Si la rutina se apodera de su vida, y aunque estemos de acuerdo en que proporciona cierta seguridad psicológica, si tiene a bien, pase de ella. Por ejemplo, suelte adrenalina llevando su mano en pena hasta el último disco de Leño, Vivo ’83. Anacronismo consistente en hacerse con el disco resultante de una feliz reunión, en 2006, de los componentes de una banda paradigma de la transición española. Ello para remezclar una grabación en directo hasta entonces inédita (ahora édita), grabada en Barcelona ante unas 150.000 personas a ojo de buen cubero. No habían ido todos a ver a Leño, en aquella gira, junto a Luz Casal, fueron teloneros de un Miguel Ríos que entonces triunfaba con el rock de las noches de verano.

Imagine, usted acude a escuchar Santa Lucía y se encuentra con semejante pelotazo de energía made in Carabanchel (Rosendo, en la presentación del himno Maneras de vivir, advierte: “Yo no entiendo nada de catalán, estos dos sí porque son de la tierra, pero lo que vamos a hacer ahora queremos que lo cantéis en la lengua que os salga del moño, ¿vale?”). Como puede apreciar, la vida se ríe de lo cotidiano de la manera más insospechada.

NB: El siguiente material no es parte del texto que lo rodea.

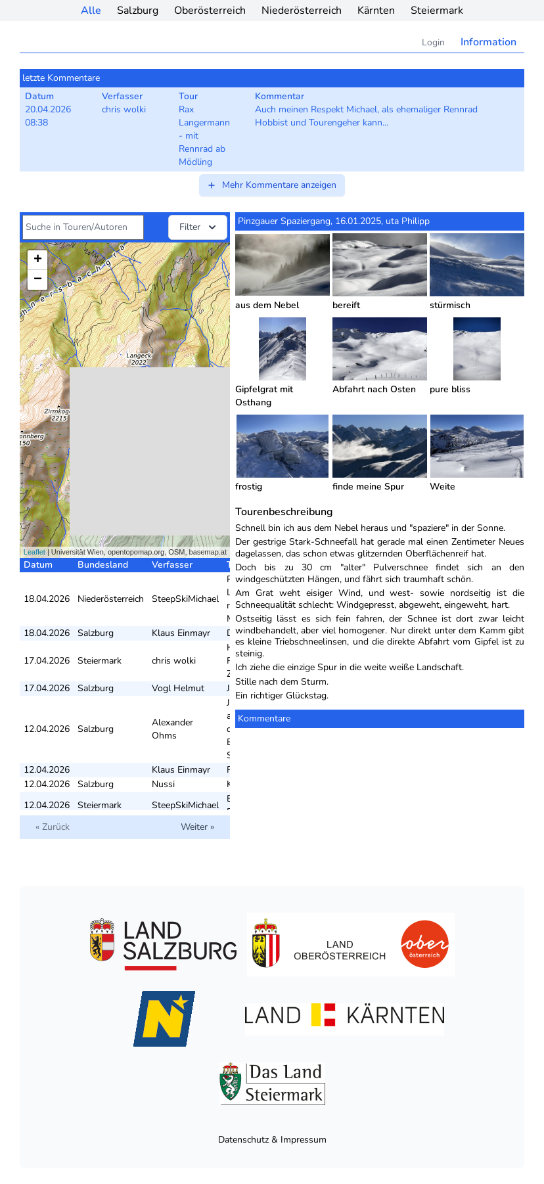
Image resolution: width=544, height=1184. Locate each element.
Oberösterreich (210, 10)
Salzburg (137, 10)
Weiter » (197, 827)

Sin que el grupo lo supiera, el concierto fue grabado y dos décadas más tarde, después que Leño se hubiese separado unas semanas después de la grabación del mismo, sus componentes: Rosendo Mercado (guitarra y voz), Ramiro Penas (batería) y Tony Urbano (bajo) lograron ponerse de acuerdo con la industria para editarlo. Así lo cuentan en el DVD que acompaña el disco con algunos temas grabados en un par de actuaciones en directo y entrevistas con los protagonistas, entre ellas una con Teddy Bautista, entonces productor de Leño, ahora presidente de la SGAE; no por cualquier cosa cantaba el grupo aquello de Sorprendente.

Los tres tenían claro que no volvían a juntarse si no era para tomarse una cerveza. Y sin embargo lo hicieron el pasado mes de febrero para tocar, veintisiete años después, un ratito, celebrando la publicación del disco con que les hacen homenaje 26 grupos, Bajo la Corteza. Lo dicho, les pueden a la rutina.